O mesmo será cá, se a vossa indústria não faltar à graça divina. É uma pedra, como dizeis, esse índio rude? Pois trabalhai e continuai com ele (que nada se faz sem trabalho e perseverança), aplicai o cinzel um dia e outro dia, daí uma martelada e outra martelada, e vós vereis como dessa pedra tosca e informe fazeis, não só um homem, senão um cristão, e pode ser que um santo.»
Padre António Vieira, (s.XVII) , pregando em defesa dos índios brasileiros - in Sermão do Espírito Santo
7 comentários:
Bom dia, querida Amélia: Isso é que é acordar cedo. Não me diga que também tem insónias!...
Obrigada pelo texto. Gostei muito.
" Arranca o estatuário uma pedra destas montanhas" é um começo de toada quase musical, em que facilmente se imaginam timbales a rufar no arranque e tubas a soprar as pedras.
Esta imagem de David, está em Florença, como se sabe. Perto dos Ufizzi e em cópia, cá fora, na praça.
Porém, no Porto, no museu Soares dos Reis e da autoria deste, está uma estátua duma menina que parece impossível de tanta perfeição.
Só por si, a estátua merece a visita, agora que o museu é tão falado por causa de ...um túnel.
Por falar em Firenze, o caro MCR não tem nada para nos contar da bella Italia, no seu jeito tão apreciado?
Não durmo muito, é verdade, compadre.
Li este texto pela primeira vez na minha 4ªclasse.Não devo ter entendido por aí além, mas gostei tanto, que o decorei: pelo ritmo, musicalidade, rigor...
Se Vieira tivesse escrito em francês seria certamente mais considerado que Montaigne...Mas que bo foi ter escrito na nossa língua de que, como disse Pessoa, é mesmo o Imperador...
Isso não acontecia só a Vieira. Leonardo Coimbra , se fosse françês seria o Blondel ou o Bergson do séc. XX.
O nosso designio é ficar nas bibliotecas de alguns curiosos.
tinha para aí sete ou oito anos... e devia ser no Natal quando o meu avõ alcino descia do Porto até á Figueira e trazia livros de estudo do tempo dele e do meu pai. Um desses era uma antologia de textos portugueses da autoria do professor Mendes dos Remédios. Lá vinha "a morte do lobo" de Camilo. poemas do nicolau Tolentino e ete enorme texto de Vieira. E outros.
Vieira é a absoluta perfeição do português: nem antes nem depois se conseguiu tal plasticidade, tal colorido, tanta precisão. A nossa amiga amélia tem este condão de ir buscar coisas que, pelo menos a mim, me recordam os anos da juventude. Ontem mesmo, no mail era um poema de Rabearivelo. Há dias era o Pavese, paixão que partilho com o Anto. E por aí fora...
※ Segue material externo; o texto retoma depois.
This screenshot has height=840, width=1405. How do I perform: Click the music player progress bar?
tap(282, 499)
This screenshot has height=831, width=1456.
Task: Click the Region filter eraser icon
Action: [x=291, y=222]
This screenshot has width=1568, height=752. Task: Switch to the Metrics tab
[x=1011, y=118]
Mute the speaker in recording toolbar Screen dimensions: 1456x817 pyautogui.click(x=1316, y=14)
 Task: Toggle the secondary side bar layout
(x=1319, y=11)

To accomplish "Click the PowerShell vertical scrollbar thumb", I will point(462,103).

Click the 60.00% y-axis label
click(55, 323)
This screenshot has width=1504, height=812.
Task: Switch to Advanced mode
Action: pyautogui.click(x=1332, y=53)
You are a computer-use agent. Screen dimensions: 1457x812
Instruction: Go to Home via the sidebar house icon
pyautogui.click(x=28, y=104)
Caríssimo José: um destes dias falarei de alguns acontecidos italianos, talvez mesmo florentinos que há pelo menos uma florentina, ourives de profissão que conseguiu que eu lhe oferecesse um exemplar do "Portogallo mio rimorso2 uma antaologia de poemas de Alexandre O Neil em italiano editados pela Einaudi. Haverá por aí alguém que me consiga um exemplar?
Assim construiu-se a língua portuguesa, o homem sul-americano.
Obrigada, Amélia, por trazer esta beleza de texto.